I. Der Politikwissenschaftler Hamed Abdel-Samad,
der, nebenbei angemerkt, in Deutschland nur unter Polizeischutz leben
kann – hat sich die politische Linke eigentlich dazu geäußert? –
vergleicht in seinem Buch Der islamische Faschismus
strukturähnliche Prinzipien zwischen dem politischen Islam und den
rechtsnationalen Ausprägungen des europäischen Totalitarismus.
Charismatische Führer, die unbedingten Gehorsam fordern, die Idee der
Auserwähltheit, die Dichotomie von Gut und Böse, der Kult der Militanz
als Lebensform, die Verachtung von Individualismus, der exterministische
Umgang mit den ideologischen Todfeinden. Die von Abdel-Samad
angeführten Fakten und Übereinstimmungen sind von zwingender Stringenz
und machen sein 2014 erschienenes Buch zu einer Pflichtlektüre für
kritische Leser.
Interessanterweise hat der, inzwischen als „rechter Denker“ denunzierte Sozialphilosoph Peter Sloterdijk, in Zorn und Zeit
einen ähnlichen, mehr geschichtsphilosophischen Versuch unternommen,
dafür aber den linksfaschistischen Teil der totalitären Bewegungen, den
Kommunismus, als Vergleich mit dem politischen Islam herangezogen. Für
Sloterdijk gibt es in der abendländischen Geschichte nur zwei mächtige
„Zornkollektive“ die thymotische Energien freisetzen konnten: die
katholische Zorn-Gottes-Lehre und die kommunistische Organisation, als
Sammlung der Zornmasse der Unterdrückten definiert. Die faschistischen
Bewegungen sind für Sloterdijk, politisch nicht ganz korrekt, nur Klone
der leninistischen Direktiven vom Spätherbst 1917, eine These, die etwa
auch der sowjetische Nobelpreisträger der Physik, Lew Davidowitsch
Landau, in den 50er Jahren vertrat.
Beide großen „Zornkollektive“ sind historisch gescheitert: der
Katholizismus hat sich um den Preis seines Überlebens gewandelt und
theologisch sozusagen abgerüstet.

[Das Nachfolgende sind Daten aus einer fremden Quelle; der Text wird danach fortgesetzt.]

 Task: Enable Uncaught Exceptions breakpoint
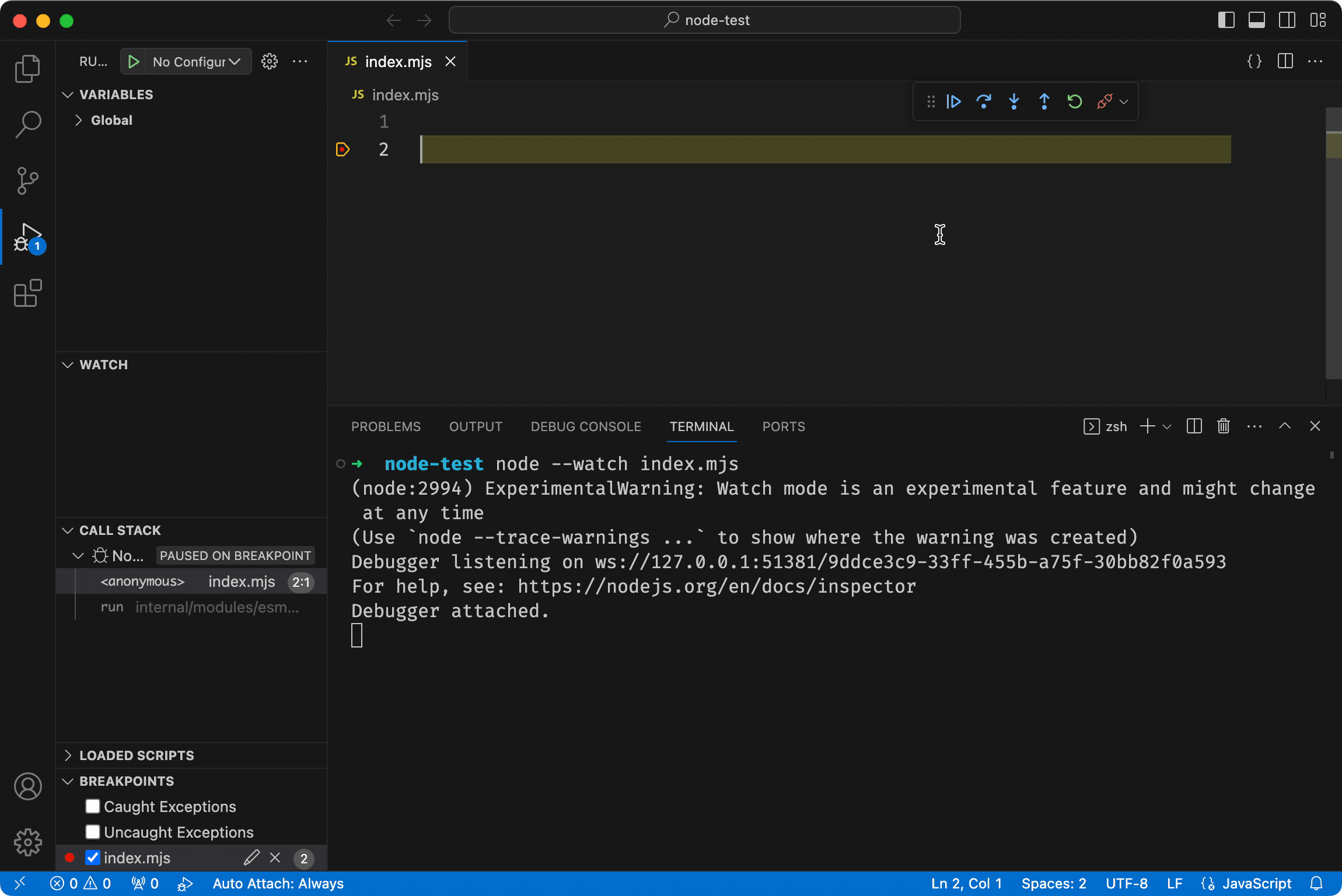tap(93, 832)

Der Zorn Gottes, die Bilder des
rächenden Weltgerichtes, sind heute nur noch symbolische Kuriositäten.
Aufklärung und Säkularisierung haben den christlichen Glauben
pazifiziert. Was den Kommunismus angeht, so hat der real existierende
Sozialismus, in seinen furchtbarsten Varianten des Stalinismus und
Maoismus, jeden Anreiz, außer für „Sonderschüler der Geschichte“
(Sloterdijk), verloren.
[Von diesen Sonderschülern gibt es in Italien immer noch sehr, sehr viele]
Man kann sich nur noch, außer man ist zu stolz
für die Wahrheit, für eigene Verirrungen entschuldigen und sie bedauern.
[In Italien wurden in der Überzeugung, dass der sowjetische Terror nicht böse gemeint war, sondern nur in guter Absicht aus Übereifer aus dem Ruder lief, immerhin zwei Parteien gegründet, die es Prodi unmöglich machten, effizient zu regieren und immer noch Wählerpotentiale binden können, sobald Europa, Renzi und Berlusconis Nachfolger scheitern sollten. Wie soll es gelingen, zu Osteuropa einen Verständigungsweg zu finden, wenn unsere Diplomaten, Politiker und Journalisten nicht einmal in der Lage sind, Italien zu verstehen?]
II. Der Islamismus ist nun für Sloterdijk insofern
mit dem Kommunismus vergleichbar, da er die (linke) Fortschreibung der
großen Erzählung von der Erhebung der Erniedrigten und Beleidigten ermöglicht. Man kann ihn als ein Empörungsparadigma bezeichnen, "was den politischen Islam als möglichen Kommunismusnachfolger qualifiziert.“ Im
Wesentlichen sind es für Sloterdijk drei Gründe, die den Islamismus
mehr als alle anderen Bewegungen im 21. Jahrhundert für eine Fortsetzung
der beiden großen Zornkollektive prädestiniert:
Erstens eine Missionsdynamik, das heißt, die Fähigkeit, eine Bewegung
zu bilden die sich prinzipiell an alle wendet (man denke an die
Leichtigkeit, zum Islam zu konvertieren und vergleiche diese
Anspruchslosigkeit etwa mit den strengen Prüfungen der Aufnahme in das
Judentum). Der Islamismus tritt, analog zum Kommunismus, als
Repräsentant aller Unterdrückten, Benachteiligten, Verlierer und
Beleidigten auf, in dem er ein Kollektiv (die Umma) als von
verschwörerischen Mächten bedroht sieht, seit Jahrhunderten das Opfer
übermächtiger Feinde (Judentum, Westen, säkulare Moslems).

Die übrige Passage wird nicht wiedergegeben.